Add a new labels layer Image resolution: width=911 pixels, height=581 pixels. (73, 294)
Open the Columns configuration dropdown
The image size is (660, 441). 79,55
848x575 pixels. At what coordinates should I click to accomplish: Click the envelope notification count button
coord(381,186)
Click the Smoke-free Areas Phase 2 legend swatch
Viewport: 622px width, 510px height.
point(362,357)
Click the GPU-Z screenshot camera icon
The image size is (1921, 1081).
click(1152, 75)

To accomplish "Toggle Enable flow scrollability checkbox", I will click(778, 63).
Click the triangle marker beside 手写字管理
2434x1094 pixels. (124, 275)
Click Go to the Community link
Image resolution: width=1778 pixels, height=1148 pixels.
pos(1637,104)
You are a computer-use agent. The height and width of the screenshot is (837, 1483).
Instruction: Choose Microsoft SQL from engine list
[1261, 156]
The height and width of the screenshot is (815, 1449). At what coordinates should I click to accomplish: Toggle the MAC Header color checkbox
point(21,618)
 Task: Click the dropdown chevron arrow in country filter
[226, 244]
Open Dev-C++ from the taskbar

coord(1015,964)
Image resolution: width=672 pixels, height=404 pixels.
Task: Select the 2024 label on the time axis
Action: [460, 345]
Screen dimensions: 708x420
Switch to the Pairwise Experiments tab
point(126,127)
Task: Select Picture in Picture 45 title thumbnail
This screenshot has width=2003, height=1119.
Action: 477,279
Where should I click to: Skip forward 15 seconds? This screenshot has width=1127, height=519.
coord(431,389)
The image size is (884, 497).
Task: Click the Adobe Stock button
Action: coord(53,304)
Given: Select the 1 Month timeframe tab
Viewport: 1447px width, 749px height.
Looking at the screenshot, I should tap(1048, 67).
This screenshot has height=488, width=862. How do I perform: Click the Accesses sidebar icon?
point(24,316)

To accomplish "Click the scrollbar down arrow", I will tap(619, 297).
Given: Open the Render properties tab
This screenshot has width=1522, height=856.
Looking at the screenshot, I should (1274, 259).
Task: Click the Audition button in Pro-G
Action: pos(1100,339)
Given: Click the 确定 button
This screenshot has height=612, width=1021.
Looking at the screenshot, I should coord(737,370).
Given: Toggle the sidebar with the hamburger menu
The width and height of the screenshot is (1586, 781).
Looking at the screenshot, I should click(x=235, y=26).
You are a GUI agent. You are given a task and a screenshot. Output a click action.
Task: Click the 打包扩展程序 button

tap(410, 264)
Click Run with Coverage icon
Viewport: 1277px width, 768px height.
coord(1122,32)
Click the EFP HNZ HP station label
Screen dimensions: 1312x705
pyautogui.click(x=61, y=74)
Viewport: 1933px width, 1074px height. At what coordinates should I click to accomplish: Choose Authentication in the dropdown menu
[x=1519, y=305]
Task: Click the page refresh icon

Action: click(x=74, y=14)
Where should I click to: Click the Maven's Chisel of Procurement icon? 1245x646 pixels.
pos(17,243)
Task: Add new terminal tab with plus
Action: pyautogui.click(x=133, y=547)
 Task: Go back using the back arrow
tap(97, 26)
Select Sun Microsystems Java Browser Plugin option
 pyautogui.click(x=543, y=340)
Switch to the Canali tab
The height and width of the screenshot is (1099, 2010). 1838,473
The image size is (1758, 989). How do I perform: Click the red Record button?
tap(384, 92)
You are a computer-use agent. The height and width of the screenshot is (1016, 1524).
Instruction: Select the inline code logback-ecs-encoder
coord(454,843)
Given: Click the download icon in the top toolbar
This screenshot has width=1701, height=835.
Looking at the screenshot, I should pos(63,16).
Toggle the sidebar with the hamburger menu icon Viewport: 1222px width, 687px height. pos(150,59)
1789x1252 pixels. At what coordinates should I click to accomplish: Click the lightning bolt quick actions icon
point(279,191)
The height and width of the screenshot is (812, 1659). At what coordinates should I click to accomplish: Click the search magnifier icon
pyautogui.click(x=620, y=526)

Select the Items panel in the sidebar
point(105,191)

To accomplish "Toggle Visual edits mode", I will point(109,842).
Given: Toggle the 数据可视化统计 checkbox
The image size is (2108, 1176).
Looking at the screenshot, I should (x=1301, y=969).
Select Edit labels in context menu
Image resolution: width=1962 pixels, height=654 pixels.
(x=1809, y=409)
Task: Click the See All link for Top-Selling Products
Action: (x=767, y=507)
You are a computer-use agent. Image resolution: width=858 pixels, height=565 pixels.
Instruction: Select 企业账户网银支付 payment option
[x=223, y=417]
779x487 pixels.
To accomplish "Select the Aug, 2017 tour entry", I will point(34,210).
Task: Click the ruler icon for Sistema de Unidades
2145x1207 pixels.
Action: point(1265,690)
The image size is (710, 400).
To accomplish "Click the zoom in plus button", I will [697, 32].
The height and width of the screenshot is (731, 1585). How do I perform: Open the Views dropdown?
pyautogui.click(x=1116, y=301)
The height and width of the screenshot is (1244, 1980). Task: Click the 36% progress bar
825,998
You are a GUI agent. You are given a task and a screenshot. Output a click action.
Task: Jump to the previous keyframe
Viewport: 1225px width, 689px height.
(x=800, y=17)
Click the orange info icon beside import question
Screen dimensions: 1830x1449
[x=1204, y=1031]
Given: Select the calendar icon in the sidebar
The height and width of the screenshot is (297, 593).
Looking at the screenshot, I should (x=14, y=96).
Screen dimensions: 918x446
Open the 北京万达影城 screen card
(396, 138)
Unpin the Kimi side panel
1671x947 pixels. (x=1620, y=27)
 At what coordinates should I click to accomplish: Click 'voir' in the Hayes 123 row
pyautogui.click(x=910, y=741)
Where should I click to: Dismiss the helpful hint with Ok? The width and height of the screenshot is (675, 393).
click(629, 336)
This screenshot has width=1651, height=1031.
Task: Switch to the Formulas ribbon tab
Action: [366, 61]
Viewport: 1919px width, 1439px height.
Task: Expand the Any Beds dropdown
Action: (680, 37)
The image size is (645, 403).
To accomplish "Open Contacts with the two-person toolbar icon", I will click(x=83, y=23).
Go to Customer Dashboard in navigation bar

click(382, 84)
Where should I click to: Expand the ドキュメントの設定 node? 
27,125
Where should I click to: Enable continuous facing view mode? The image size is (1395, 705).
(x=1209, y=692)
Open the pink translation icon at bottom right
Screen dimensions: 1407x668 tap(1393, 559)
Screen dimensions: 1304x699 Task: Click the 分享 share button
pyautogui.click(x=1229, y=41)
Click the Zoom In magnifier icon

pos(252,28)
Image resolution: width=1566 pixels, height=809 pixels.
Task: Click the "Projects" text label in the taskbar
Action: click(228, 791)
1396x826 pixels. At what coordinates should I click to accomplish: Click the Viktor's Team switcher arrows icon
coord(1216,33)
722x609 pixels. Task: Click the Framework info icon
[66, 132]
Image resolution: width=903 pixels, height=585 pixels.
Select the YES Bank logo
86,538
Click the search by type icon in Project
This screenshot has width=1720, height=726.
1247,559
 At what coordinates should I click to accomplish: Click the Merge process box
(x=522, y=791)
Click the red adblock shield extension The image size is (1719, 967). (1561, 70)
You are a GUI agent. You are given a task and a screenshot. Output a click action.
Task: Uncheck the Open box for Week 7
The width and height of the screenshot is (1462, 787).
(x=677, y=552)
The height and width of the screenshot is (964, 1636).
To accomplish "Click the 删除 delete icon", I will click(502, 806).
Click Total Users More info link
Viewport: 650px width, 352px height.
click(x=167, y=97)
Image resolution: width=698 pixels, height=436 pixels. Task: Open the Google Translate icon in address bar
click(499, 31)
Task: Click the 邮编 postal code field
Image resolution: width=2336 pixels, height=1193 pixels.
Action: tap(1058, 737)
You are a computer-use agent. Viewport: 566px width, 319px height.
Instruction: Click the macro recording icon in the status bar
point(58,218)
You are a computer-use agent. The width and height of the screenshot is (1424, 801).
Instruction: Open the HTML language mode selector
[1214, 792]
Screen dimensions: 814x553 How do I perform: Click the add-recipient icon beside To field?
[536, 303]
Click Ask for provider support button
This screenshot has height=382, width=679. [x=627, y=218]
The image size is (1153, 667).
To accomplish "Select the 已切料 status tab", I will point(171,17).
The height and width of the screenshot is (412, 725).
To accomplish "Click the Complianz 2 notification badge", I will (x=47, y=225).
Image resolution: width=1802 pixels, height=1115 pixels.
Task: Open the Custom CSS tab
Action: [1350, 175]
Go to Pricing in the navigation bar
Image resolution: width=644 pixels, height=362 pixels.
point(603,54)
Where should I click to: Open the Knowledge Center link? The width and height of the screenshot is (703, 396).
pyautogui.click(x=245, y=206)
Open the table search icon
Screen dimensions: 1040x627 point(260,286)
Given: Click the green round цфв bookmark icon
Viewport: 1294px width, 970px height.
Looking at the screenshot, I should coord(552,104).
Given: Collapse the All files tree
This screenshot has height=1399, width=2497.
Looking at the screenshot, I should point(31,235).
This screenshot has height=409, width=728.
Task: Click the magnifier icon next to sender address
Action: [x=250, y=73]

##########

- The problem
Taking the listing above as a whole, count the lines that include the word "computer" and report the figure only.

- Answer to the exercise
5